Fallen im Mietvertrag: Das Kleingedruckte
Passen Sie auf bei Verträgen, die „de temporada“ (saisonal) sind, aber eigentlich als Dauerwohnsitz dienen sollen. Diese Verträge laufen oft 11 Monate, um dem Mieter die Rechte aus dem spanischen Mietgesetz (LAU) zu verwehren, das eigentlich eine Verlängerungsgarantie auf bis zu 5 oder 7 Jahre vorsieht. Wenn Sie wirklich dauerhaft bleiben wollen, bestehen Sie auf einem Vertrag als „Vivienda Habitual“.
Das Thema Provision
Eigentlich hat sich das Gesetz in Spanien 2023 geändert: Die Maklerprovision soll nun vom Vermieter gezahlt werden, nicht vom Mieter. Die Realität sieht oft anders aus. Viele Agenturen finden Wege, das zu umgehen („Servicegebühr“, „Vertragserstellungskosten“) oder vermieten eben nur „saisonal“, wo diese Regel nicht greift. Seien Sie darauf vorbereitet und fragen Sie direkt am Anfang: „Wer zahlt die Fee?“
Wohnungssuche in der Praxis: Worauf Sie achten müssen
Fotos können lügen, besonders in Spanien mit Weitwinkelobjektiven. Wenn Sie eine Wohnung besichtigen, schauen Sie nicht nur auf die schöne Einrichtung. Schalten Sie den pragmatischen Modus ein.
- Feuchtigkeit ist der Endgegner auf Inseln. Riecht es muffig, wenn Sie reinkommen? Sehen Sie frisch gestrichene Stellen in den Ecken oder unten an den Fußleisten? Das ist oft nur „Kosmetik“ über dem Schimmel. Lüften ist hier alles, aber manche Bausubstanz ist einfach verloren.
- Die Fenster. Doppelverglasung („Doble Acristalamiento“) ist hier Luxus, aber Gold wert. Einfachglas hält weder die Hitze draußen noch den Lärm der Mopeds ab.
- Heizung? Gibt es fast nie. Im Sommer lachen Sie darüber, aber auf 600 Metern Höhe kann es im Februar abends 12 Grad in der Wohnung haben. Achten Sie darauf, ob wenigstens elektrische Radiatoren da sind oder ob Sie Gasflaschen (Bombonas) schleppen müssen.
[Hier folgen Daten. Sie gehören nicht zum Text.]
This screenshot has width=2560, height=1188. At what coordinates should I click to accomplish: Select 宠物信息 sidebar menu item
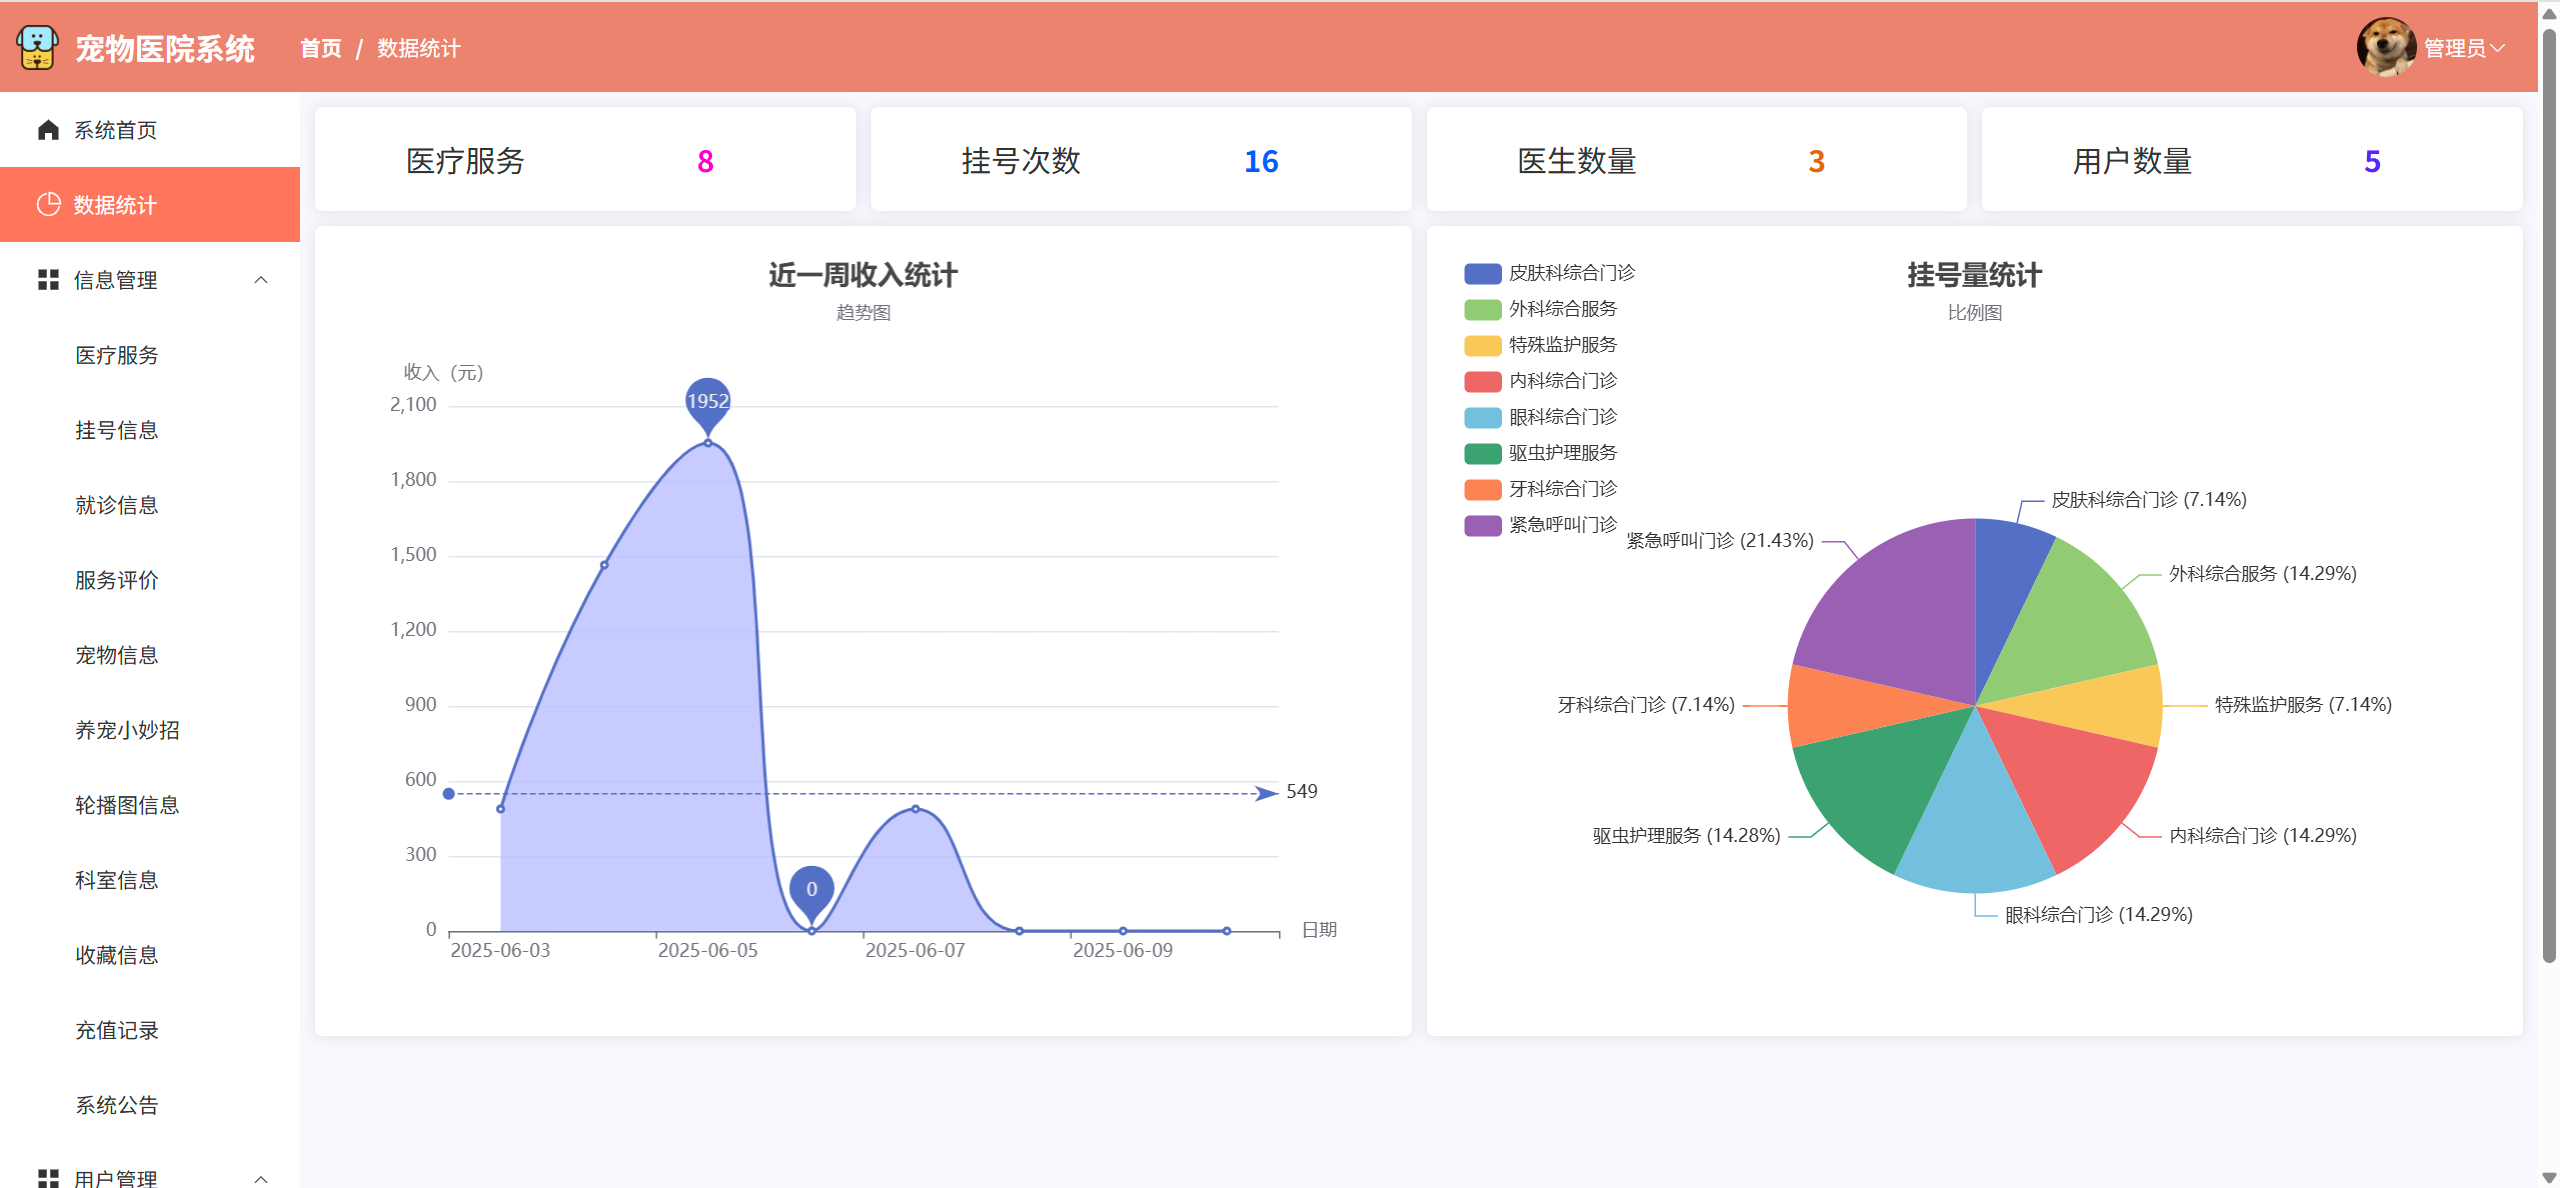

- Internet-Speed. Wenn Sie arbeiten müssen, verlassen Sie sich nicht auf „Ja, ja, Wifi is good“. Machen Sie einen Speedtest vor Ort. In manchen Barrancos (Schluchten) ist das Netz katastrophal.
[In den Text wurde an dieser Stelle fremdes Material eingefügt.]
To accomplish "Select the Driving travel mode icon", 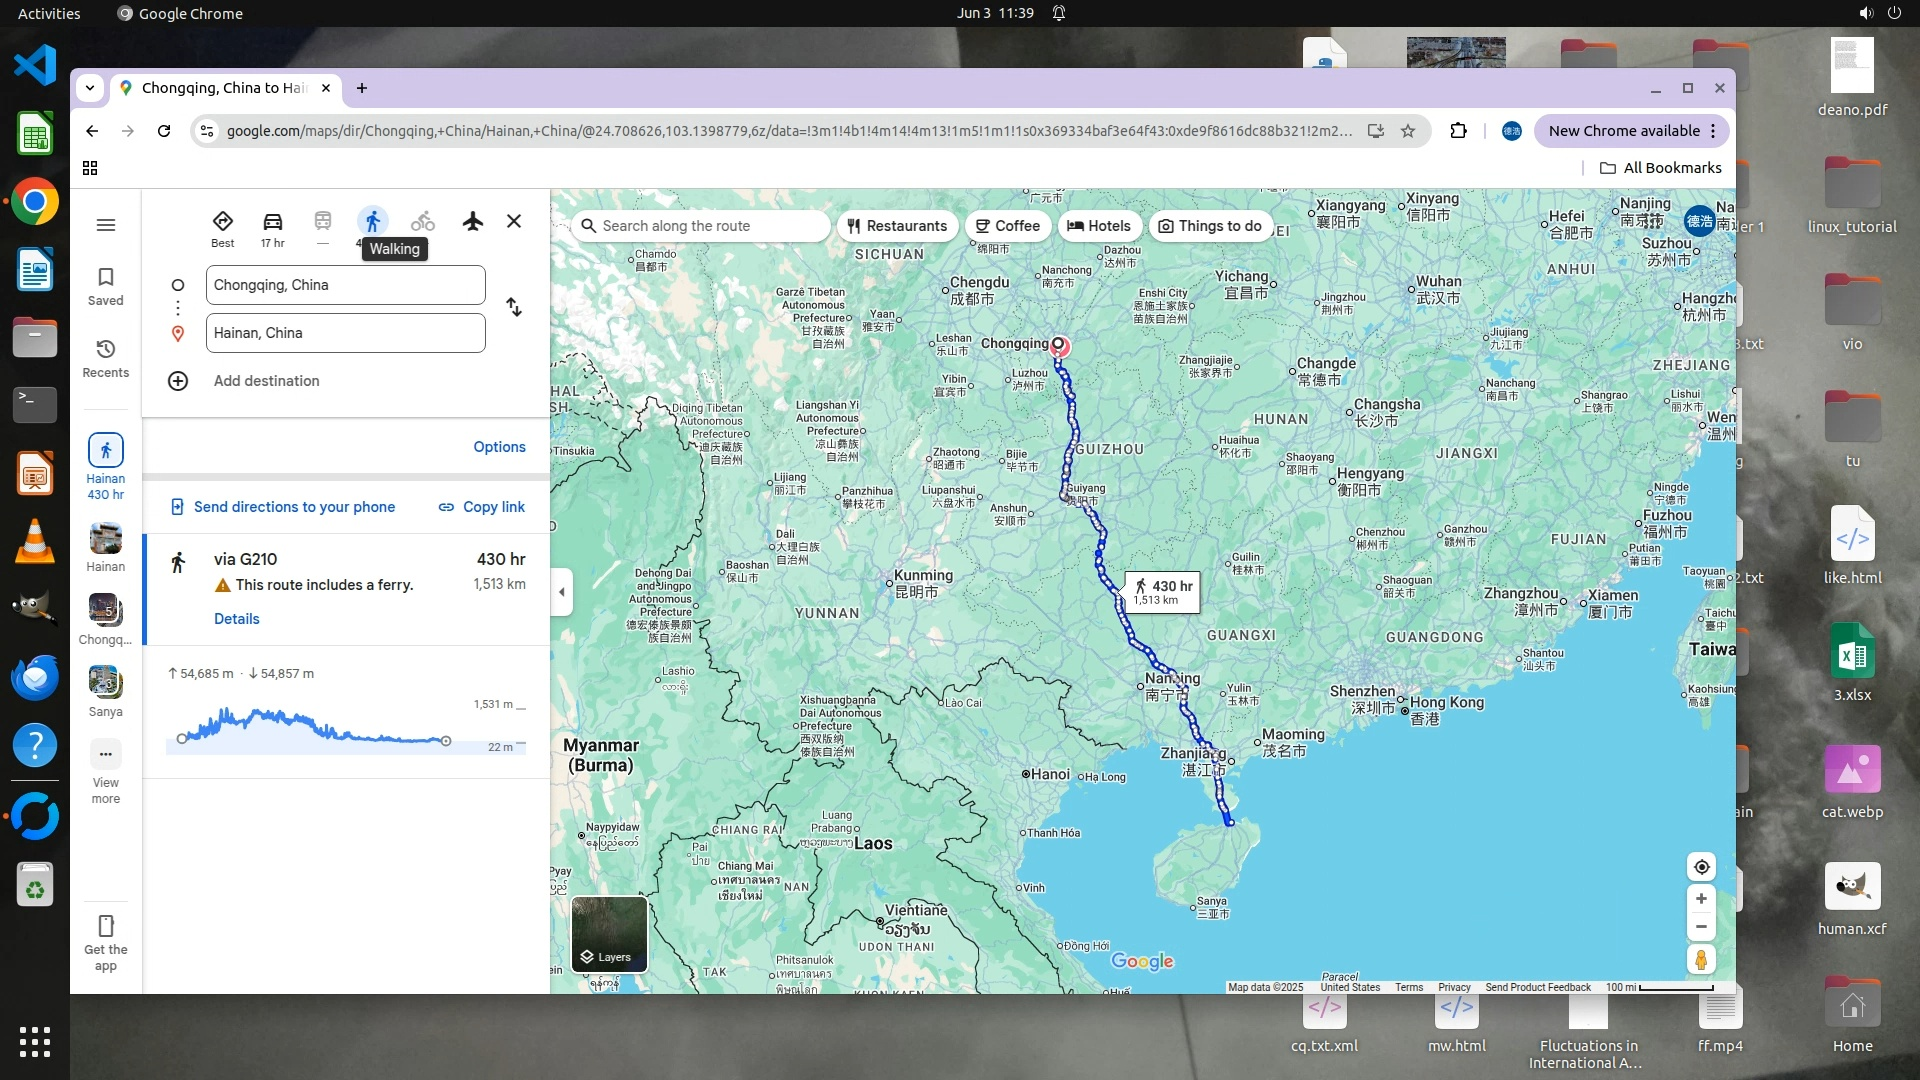I will (272, 222).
Alternativen zum klassischen Mietmarkt
Manchmal ist der Markt einfach leergefegt. Ich kenne Leute, die haben monatelang gesucht. Was dann? Manche weichen auf Langzeitbuchungen in Apartment-Hotels aus. Das ist teurer, aber unkomplizierter (alles inklusive). Andere überlegen tatsächlich, ob sich kaufen lohnt – wofür wir übrigens einen eigenen Bereich mit Immobilienangeboten auf den Kanaren haben, falls Sie das nötige Eigenkapital mitbringen.
Oder Sie machen es ganz anders: Ich kenne ein Paar, das hat aufgegeben, eine Wohnung zu suchen, und lebt jetzt auf einem Boot im Hafen von Santa Cruz. Kein Witz. Wenn Sie seefest sind, schauen Sie mal bei unseren Yachtcharter-Angeboten oder Bootsverkäufen vorbei. Die Liegegebühren sind oft günstiger als eine Miete in Adeje.
Ein letztes Wort zur „Mañana“-Mentalität
Wenn Sie dann endlich drin sind: Entspannen Sie sich. Wenn die Waschmaschine kaputt geht und der Vermieter sagt, der Handwerker kommt „mañana“, dann heißt das nicht morgen. Das heißt: nicht heute. Vielleicht übermorgen, vielleicht nächste Woche. Wer hier mit deutscher Pünktlichkeit und Ungeduld rangeht, kriegt Magengeschwüre. Die Lebensqualität auf Teneriffa ist extrem hoch, aber sie erfordert eine gewisse Gelassenheit im Umgang mit Problemen.
Viel Glück bei der Suche. Wenn Sie erst einmal auf Ihrer Terrasse sitzen, den Barraquito in der Hand und auf den Atlantik schauen, wissen Sie, warum Sie sich den Stress angetan haben.